Pack in your hand luggage as you'll want to get started as soon as you arrive at the airport!

The Truth about the Harry Quebert Affair - Joel Dicker

What the media say….

'A global phenomenon' Le Monde.

'All the ingredients of a world bestseller' Die Zeit.

'A great noir' Corriere della Sera

What The Word’s Shortlist says….

Joel Dicker’s novel is a slick literary crime thriller that brilliantly weaves together two story lines. The novel was so successful in French language markets that not only was it lauded with awards but can even claim to have knocked Fifty Shades off the best seller list!

Celebrated writer Harry Quebert is the only suspect in the murder, some 33 years earlier, of Nola Kellergan. There are echoes of Nobokov's Lolita in both the nature of the relationship between the two and the New England setting. Central to the plot, and the case against Quebert, is that the body of the 15 year old Nola is found buried in his own garden along with a manuscript copy of the novel he was to become famous for.

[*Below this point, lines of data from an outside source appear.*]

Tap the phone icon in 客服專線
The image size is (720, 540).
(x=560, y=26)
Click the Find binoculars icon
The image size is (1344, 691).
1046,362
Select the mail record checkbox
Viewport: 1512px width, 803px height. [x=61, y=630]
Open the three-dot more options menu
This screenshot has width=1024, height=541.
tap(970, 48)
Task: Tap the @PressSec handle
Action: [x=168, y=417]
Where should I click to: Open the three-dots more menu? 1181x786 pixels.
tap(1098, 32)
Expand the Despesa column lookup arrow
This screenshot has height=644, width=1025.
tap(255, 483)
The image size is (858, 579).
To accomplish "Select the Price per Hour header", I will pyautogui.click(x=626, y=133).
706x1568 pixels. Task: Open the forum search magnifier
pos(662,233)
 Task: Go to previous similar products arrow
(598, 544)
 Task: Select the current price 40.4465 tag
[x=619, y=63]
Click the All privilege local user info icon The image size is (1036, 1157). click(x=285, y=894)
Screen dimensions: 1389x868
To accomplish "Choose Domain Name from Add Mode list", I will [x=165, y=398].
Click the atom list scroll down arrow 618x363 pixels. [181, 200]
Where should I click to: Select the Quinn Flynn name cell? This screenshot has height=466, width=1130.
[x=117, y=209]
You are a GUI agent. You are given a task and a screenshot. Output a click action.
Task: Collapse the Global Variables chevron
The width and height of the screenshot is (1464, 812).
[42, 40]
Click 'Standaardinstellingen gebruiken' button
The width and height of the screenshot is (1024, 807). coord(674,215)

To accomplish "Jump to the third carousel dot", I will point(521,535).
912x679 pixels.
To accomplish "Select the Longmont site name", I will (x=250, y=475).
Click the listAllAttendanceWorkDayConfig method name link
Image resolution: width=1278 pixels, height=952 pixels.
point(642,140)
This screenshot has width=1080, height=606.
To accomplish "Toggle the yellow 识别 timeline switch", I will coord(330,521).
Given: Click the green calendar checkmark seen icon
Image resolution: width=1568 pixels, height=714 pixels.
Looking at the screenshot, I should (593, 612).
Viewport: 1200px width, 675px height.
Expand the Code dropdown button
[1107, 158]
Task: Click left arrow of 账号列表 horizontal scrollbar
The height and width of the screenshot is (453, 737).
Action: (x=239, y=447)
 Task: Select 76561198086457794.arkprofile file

Marcus Goldman is Quebert’s protégé and a successful young novelist living in New York. Suffering from serious second novel writer’s block Goldman commits to travelling to New England to help clear his mentor’s name. Both characters are hugely self-absorbed and indulgent but the perfect ingredients for a crime fiction page turner!

The novel is fast paced with enough twists and turns to keep you reading to the end and finely plotted throughout. The story is packed full of insight into the writing process and the angst of living up to the expectation of being a critically successful literary genius. Whilst this might border on pretentious in places it certainly makes a great read for bibliophiles.

Characterisation is good and the dialogue is natural and believable, with the possible exception of Mrs Goldman who is drawn from every Jewish matriarchal stereotype you’ve ever come across. We can forgive however, given that the character of Marcus is so well penned.

The plot isn’t as gritty as Steig Larsson or monumental as Roth, although the promotion around the novel suggests otherwise, but the story does end with the brilliant twist you’d hope for. 

This isn’t a masterpiece but the idea of a famous and much loved work of fiction being linked to a real life (fictional) murder is brilliantly compelling. Well worth a holiday read, pack in your hand luggage as you’ll want to get started as soon as you arrive at the airport!